肺气肿是慢性阻塞性肺疾病（COPD）的主要病理改变，其特征为细胞外基质（ECM）丢失，一旦形成目前无法逆转。健全的成纤维细胞损伤修复功能在维持完整肺泡结构中起着关键作用。课题组前期研究提示COPD患者肺成纤维细胞增殖能力减弱、弹性蛋白沉积减少，并且ECM成分VCAN能阻碍弹性蛋白沉积。进一步在小鼠COPD肺泡组织成纤维细胞基因芯片检测发现凋亡可能是肺气肿部位细胞修复功能障碍的原因，而生物信息学分析筛选到p53和肺气肿发生及弹性蛋白表达有关。由此推测p53依赖的成纤维细胞凋亡在肺气肿ECM丢失的反馈循环中起着重要作用。本项目拟在完善人体、动物、细胞三个层面的肺气肿-肺泡成纤维细胞-ECM研究平台的基础上：①阐明凋亡是否参与了烟草烟雾/细颗粒物所致的成纤维细胞修复功能障碍，明确p53在其中的作用，寻找潜在干预措施；②明确异常ECM对成纤维细胞生物学行为的影响，丰富对ECM功能的了解。

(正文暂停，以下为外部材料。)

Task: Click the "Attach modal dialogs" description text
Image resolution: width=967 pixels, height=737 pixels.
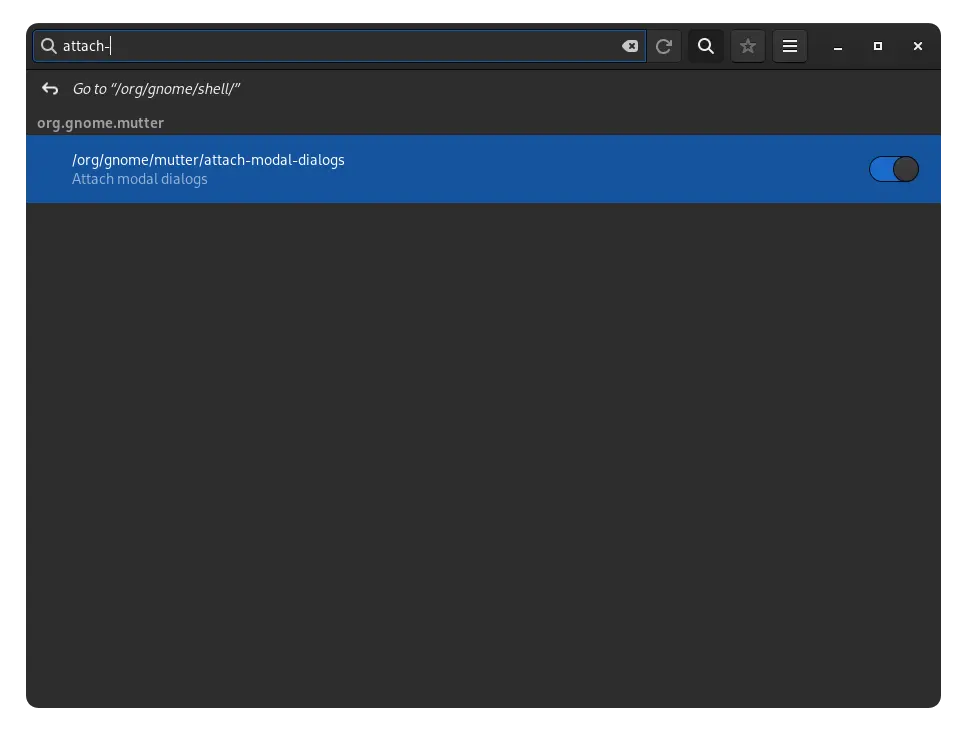Action: pos(140,179)
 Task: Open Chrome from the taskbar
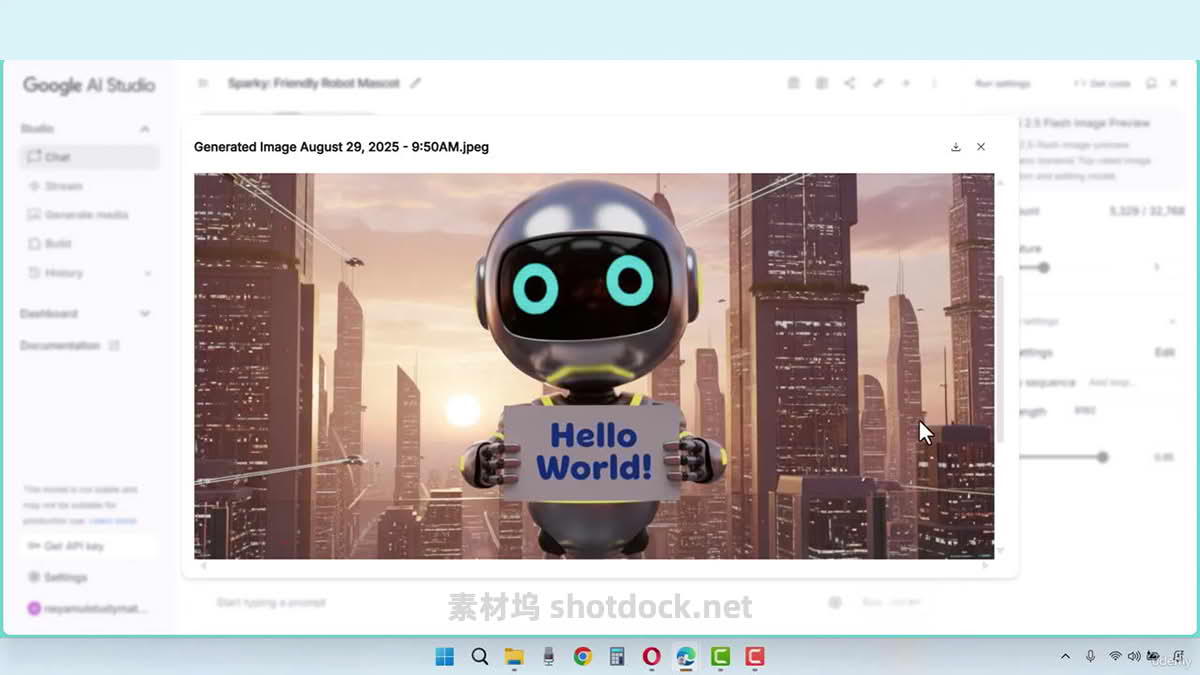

Emphysema is the main pathological manifestation of chronic obstructive pulmonary disease (COPD), characterized by the loss of extracellular matrix (ECM), which cannot be reversed once formed. The coordinated injury repair capacity of fibroblast plays a key role in maintaining intact alveolar structures. Our previous studies suggested that the proliferation of lung fibroblasts and the elastin deposition were reduced in pulmonary fibroblasts isolated from COPD patients; and and VCAN, a major ECM component, can impede elastin deposit. We then isolated and cultured the fibroblasts from alveolar tissue, which is more consistent of emphysema phenotype as contrasted to airway fibroblasts. Gene chip analysis indicated that the primary fibroblasts from mouse COPD alveolar might have apoptosis, which may be an important cause of cell repair dysfunction in emphysema. Candide genes for the development of emphysema was also screened using bioinformatics analysis, and p53 might be involved in the genesis of emphysema and is associated with elastin expression. Therefore, we speculated that p53-dependent apoptosis of alveolar fibroblasts plays an important role in the ECM deficiency of emphysema, and ECM in turn would affect the repair capacity. This project aims to verify this hypothesis at three levels of human, animal and cell. Firstly, we will investigate whether apoptosis is involved in the injury repair dysfunction of fibroblasts caused by tobacco smoke/fine particles. Then, the role of p53 in it is to be studied and potential interventional reagents are to be tested. Finally, the impact of abnormal ECM microenvironment on the biological behavior of fibroblasts is to be studied, which will enrich the understanding of ECM function.